Stored entries:
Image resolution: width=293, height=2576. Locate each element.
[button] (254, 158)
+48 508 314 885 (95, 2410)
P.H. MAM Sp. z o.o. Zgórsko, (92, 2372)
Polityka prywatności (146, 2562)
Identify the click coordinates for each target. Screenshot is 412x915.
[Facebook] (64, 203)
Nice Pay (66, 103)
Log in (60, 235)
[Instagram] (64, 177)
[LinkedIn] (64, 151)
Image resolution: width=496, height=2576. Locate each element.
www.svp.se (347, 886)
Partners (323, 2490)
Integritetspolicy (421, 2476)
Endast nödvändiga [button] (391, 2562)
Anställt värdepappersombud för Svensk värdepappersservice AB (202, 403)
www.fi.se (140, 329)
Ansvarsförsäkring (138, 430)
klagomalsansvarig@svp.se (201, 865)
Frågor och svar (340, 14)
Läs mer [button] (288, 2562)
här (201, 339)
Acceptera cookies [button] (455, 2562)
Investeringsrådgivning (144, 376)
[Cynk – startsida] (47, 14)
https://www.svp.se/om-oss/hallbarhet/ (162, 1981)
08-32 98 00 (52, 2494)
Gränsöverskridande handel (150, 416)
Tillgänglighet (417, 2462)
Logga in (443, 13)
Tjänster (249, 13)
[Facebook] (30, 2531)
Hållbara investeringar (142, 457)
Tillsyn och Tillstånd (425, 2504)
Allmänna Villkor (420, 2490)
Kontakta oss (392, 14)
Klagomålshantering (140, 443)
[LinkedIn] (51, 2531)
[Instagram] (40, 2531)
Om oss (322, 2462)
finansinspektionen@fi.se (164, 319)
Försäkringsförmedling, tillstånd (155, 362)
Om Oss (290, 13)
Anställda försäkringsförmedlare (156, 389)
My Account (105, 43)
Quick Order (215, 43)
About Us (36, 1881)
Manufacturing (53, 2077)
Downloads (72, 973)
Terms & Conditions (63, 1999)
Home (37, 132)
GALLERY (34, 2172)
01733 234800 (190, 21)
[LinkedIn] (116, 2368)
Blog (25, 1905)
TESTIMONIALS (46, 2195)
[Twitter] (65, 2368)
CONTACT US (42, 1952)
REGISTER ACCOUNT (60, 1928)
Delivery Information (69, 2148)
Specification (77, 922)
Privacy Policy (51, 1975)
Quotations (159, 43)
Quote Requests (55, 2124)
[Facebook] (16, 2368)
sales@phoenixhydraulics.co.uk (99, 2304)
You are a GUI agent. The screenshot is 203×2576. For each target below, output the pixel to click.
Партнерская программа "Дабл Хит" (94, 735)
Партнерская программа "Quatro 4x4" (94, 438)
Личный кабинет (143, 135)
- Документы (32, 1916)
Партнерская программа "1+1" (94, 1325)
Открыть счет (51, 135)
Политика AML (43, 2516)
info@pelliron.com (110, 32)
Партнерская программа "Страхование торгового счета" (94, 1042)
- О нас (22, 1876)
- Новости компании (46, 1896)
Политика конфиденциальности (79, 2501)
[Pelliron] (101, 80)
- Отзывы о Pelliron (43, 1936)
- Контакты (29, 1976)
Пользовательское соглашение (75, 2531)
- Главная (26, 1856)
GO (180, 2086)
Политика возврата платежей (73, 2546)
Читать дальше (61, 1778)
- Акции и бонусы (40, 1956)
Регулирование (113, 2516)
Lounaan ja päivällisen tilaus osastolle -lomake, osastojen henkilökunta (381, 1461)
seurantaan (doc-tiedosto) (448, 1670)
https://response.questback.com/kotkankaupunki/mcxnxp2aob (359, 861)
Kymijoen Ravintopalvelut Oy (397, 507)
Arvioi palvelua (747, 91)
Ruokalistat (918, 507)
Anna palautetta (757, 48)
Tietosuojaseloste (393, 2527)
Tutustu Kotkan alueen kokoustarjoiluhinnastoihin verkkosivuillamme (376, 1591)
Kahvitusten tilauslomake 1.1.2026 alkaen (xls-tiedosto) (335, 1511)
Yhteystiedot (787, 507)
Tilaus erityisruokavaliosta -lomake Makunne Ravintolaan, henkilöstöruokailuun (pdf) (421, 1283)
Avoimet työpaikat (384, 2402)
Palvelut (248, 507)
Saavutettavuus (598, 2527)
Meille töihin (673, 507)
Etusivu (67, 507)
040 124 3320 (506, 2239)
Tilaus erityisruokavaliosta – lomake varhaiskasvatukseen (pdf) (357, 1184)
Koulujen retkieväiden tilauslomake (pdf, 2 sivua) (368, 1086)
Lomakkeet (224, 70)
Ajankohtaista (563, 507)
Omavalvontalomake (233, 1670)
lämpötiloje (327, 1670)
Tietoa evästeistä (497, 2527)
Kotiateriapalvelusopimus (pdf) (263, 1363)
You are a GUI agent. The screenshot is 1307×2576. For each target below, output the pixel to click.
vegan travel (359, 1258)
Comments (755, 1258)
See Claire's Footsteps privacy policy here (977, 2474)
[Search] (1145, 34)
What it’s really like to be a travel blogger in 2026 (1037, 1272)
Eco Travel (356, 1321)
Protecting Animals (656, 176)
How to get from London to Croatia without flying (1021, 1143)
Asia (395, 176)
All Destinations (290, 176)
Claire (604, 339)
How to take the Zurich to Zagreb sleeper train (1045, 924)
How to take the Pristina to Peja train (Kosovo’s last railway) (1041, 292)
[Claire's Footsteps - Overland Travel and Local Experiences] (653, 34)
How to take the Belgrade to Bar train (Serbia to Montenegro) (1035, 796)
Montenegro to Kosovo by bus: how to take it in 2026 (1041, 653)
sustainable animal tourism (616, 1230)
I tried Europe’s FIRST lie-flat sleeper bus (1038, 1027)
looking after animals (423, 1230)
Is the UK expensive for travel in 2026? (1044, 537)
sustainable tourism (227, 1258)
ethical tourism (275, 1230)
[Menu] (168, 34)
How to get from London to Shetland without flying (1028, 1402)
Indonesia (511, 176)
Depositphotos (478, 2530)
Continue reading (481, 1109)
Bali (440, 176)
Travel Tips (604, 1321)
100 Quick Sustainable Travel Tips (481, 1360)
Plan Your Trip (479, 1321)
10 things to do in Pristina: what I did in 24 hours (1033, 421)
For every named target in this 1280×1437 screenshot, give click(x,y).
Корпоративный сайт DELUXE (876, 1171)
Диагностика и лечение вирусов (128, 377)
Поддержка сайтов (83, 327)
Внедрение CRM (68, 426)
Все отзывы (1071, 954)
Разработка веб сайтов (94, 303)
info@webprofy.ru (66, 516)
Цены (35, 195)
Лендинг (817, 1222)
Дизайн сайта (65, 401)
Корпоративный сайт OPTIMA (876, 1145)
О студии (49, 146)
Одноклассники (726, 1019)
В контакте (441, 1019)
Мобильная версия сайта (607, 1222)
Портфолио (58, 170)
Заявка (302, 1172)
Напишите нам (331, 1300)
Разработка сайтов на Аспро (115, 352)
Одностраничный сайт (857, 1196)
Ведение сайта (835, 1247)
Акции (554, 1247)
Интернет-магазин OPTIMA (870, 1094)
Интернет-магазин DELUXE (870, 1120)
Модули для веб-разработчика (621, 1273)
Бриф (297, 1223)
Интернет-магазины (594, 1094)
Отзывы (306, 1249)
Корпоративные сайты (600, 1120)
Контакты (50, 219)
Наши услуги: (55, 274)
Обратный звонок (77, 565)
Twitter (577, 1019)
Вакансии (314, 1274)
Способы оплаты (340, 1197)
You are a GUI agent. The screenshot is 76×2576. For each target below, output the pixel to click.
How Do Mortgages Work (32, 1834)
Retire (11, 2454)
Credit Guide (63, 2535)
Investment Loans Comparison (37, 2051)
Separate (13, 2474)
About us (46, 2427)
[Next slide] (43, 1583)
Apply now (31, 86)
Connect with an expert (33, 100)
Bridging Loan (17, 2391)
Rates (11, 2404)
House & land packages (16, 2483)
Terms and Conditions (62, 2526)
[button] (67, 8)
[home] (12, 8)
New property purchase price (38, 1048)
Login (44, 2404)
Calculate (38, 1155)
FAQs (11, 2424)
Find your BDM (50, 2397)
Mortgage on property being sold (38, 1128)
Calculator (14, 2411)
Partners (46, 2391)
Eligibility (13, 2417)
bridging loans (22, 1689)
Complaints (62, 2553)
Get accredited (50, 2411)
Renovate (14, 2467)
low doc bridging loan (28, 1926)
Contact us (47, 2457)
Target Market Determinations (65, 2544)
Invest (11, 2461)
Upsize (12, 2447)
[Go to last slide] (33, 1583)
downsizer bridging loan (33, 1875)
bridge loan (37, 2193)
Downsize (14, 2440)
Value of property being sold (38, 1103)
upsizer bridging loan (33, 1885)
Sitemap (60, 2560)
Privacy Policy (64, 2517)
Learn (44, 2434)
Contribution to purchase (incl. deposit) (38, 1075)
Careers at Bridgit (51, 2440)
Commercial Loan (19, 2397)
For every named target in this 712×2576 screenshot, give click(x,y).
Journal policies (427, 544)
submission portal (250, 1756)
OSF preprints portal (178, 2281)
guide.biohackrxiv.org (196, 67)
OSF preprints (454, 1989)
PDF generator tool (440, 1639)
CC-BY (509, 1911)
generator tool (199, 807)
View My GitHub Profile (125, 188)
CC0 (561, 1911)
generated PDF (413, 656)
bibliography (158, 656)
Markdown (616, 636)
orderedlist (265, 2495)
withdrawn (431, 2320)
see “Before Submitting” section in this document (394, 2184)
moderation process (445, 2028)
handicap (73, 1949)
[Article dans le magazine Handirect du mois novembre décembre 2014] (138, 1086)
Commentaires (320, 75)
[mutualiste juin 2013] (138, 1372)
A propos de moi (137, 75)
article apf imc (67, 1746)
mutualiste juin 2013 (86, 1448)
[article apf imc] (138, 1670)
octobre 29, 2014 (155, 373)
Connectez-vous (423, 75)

◆ Exercise
Starting at the first line of the data above, please restate word for word every line up to and including the one that holds "sales@phoenixhydraulics.co.uk (99, 2304)", and add nothing else.

◆ Output of the task
Image resolution: width=293, height=2576. Locate each element.
[button] (254, 158)
+48 508 314 885 (95, 2410)
P.H. MAM Sp. z o.o. Zgórsko, (92, 2372)
Polityka prywatności (146, 2562)
Identify the click coordinates for each target. Screenshot is 412x915.
[Facebook] (64, 203)
Nice Pay (66, 103)
Log in (60, 235)
[Instagram] (64, 177)
[LinkedIn] (64, 151)
Image resolution: width=496, height=2576. Locate each element.
www.svp.se (347, 886)
Partners (323, 2490)
Integritetspolicy (421, 2476)
Endast nödvändiga [button] (391, 2562)
Anställt värdepappersombud för Svensk värdepappersservice AB (202, 403)
www.fi.se (140, 329)
Ansvarsförsäkring (138, 430)
klagomalsansvarig@svp.se (201, 865)
Frågor och svar (340, 14)
Läs mer [button] (288, 2562)
här (201, 339)
Acceptera cookies [button] (455, 2562)
Investeringsrådgivning (144, 376)
[Cynk – startsida] (47, 14)
https://www.svp.se/om-oss/hallbarhet/ (162, 1981)
08-32 98 00 (52, 2494)
Gränsöverskridande handel (150, 416)
Tillgänglighet (417, 2462)
Logga in (443, 13)
Tjänster (249, 13)
[Facebook] (30, 2531)
Hållbara investeringar (142, 457)
Tillsyn och Tillstånd (425, 2504)
Allmänna Villkor (420, 2490)
Kontakta oss (392, 14)
Klagomålshantering (140, 443)
[LinkedIn] (51, 2531)
[Instagram] (40, 2531)
Om oss (322, 2462)
finansinspektionen@fi.se (164, 319)
Försäkringsförmedling, tillstånd (155, 362)
Om Oss (290, 13)
Anställda försäkringsförmedlare (156, 389)
My Account (105, 43)
Quick Order (215, 43)
About Us (36, 1881)
Manufacturing (53, 2077)
Downloads (72, 973)
Terms & Conditions (63, 1999)
Home (37, 132)
GALLERY (34, 2172)
01733 234800 (190, 21)
[LinkedIn] (116, 2368)
Blog (25, 1905)
TESTIMONIALS (46, 2195)
[Twitter] (65, 2368)
CONTACT US (42, 1952)
REGISTER ACCOUNT (60, 1928)
Delivery Information (69, 2148)
Specification (77, 922)
Privacy Policy (51, 1975)
Quotations (159, 43)
Quote Requests (55, 2124)
[Facebook] (16, 2368)
sales@phoenixhydraulics.co.uk (99, 2304)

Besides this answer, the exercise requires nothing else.